By Amy Lamare, December 14, 2005
Let me begin by saying King Kong (KKONG) the beast, as realized by Peter Jackson (PJACK) and his special effects crew is one of the most loveable beasts this side of E.T. His eyes are soulful, his personality shines through his forbidding exterior and, in short, I wanted to take him home and protect him so that he would never climb the Empire State Building and die.
That said, this 3 hour plus epic film is the very definition of a director’s self-indulgence. Peter, we know you excel at effects and monsters and films on a grand scale, we all saw Lord of the Rings. I thought you were the perfect choice to direct this film, and not just because of your personal life long love of all things Kong. But you lost me. You lost me so many times in this film that I had time to think of all the ways it didn’t work. Oh and it worked in many ways too, but when you cross the 180 minute mark, you run the risk of alienating a large part of the audience. After all, the beloved, original 1933 Kong was 100 minutes. And in some ways, even more heart wrenching in its tale of beauty and the beast.
Visually, this movie is stunning. Think of it as Lord of the Rings meets Jurassic Park. The battle between Kong and the T-Rexes is so real you forget its all CGI. The Hulk, this isn’t my friends. But the most stunning moments in the film are between Naomi Watts’ (NWATT) Ann Darrow and Kong. And there are far too few of those for this viewer. Nearly 90 minutes into the film we meet a very angry Kong. He comes to take the sacrificial blonde from the violent and horrifying ceremony the natives of Skull Island put on. And when I say horrifying I mean, people, don’t take young kids to this. This scene played out like an elaborate rape scene crossed with some voodoo el Diablo freaky magic circa Angel Heart.
So now Kong and Ann are together and it takes them a bit to figure each other out. It takes her awhile to trust him. That all works. The most beautiful parts of this movie are the relationships Ann has with Kong and Ann has with Adrien Brody’s (ABROD) Jack Driscoll. Jack Black (JBLAC) is darkly humorous as the filmmaker who will get his shot at any cost, but the rest, though visually stunning as previously stated – well, just eh.

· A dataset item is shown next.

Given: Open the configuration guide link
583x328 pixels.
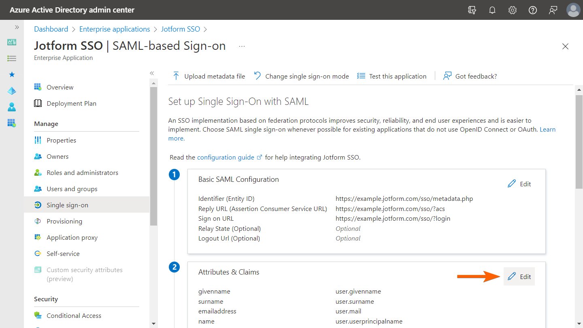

Of those first 90 Kong-less moments, 45 could have been trimmed. I understand King Kong is Jackson’s raison d’etre, but this film plays more like a director’s cut than a theatrical release. He over-expounds on everything. Though I must admit that the humor Jackson and his long time screenwriting partners Phillipa Boyens and Fran Walsh infuse into the script made perfect tension breakers for all the torment and toil the men faced on Skull Island, and gave another layer to this epic tale.
As the men hunt for Ann on Skull Island for example – they naturally encounter many bizarre beasts. But even then I found myself thinking, OK enough is enough, not every scene needs to be 15, 20, 30 minutes long. We get it, it’s a creepy place with big ass bugs and dinosaurs. It is Treacherous with a capital T and Jackson hammers this point home with every shot.
And don’t get me wrong, overall I would say I liked the film. I certainly loved Kong. And loved Kong so much it made up for some of the areas in which this film bothered me. But come on, there was entirely too much time in between scenes that actually moved the narrative of the story along. We didn’t need extensive backstory on every single aspect of every single character. Give us Kong, give us Ann, give us Jack and the opportunistic Carl Denham. Call the rest supporting characters and then give us the patented Peter Jackson touch. THAT would be a film at least an hour shorter that would be truly amazing.
At over three hours? It’s called editing Peter, use it once in awhile. You are one of the most talented film makers of our time. Leave some for the directors cut, ok?
My summary on King Kong? Overly self indulgent on the directors part, but he beautifully captured Kong and the complicated love story between him and his blond bombshell Ann. Call me crazy, but all the visual effects in the world don’t move the story along. Tell the love story, that is what is at the heart of this film, what works best in this film and what is ultimately diluted in all the exposition.
If you want to hear what a Naomi Watts-crazed male thinks, follow the link below*. But trust me – I’ve given you the real scoop.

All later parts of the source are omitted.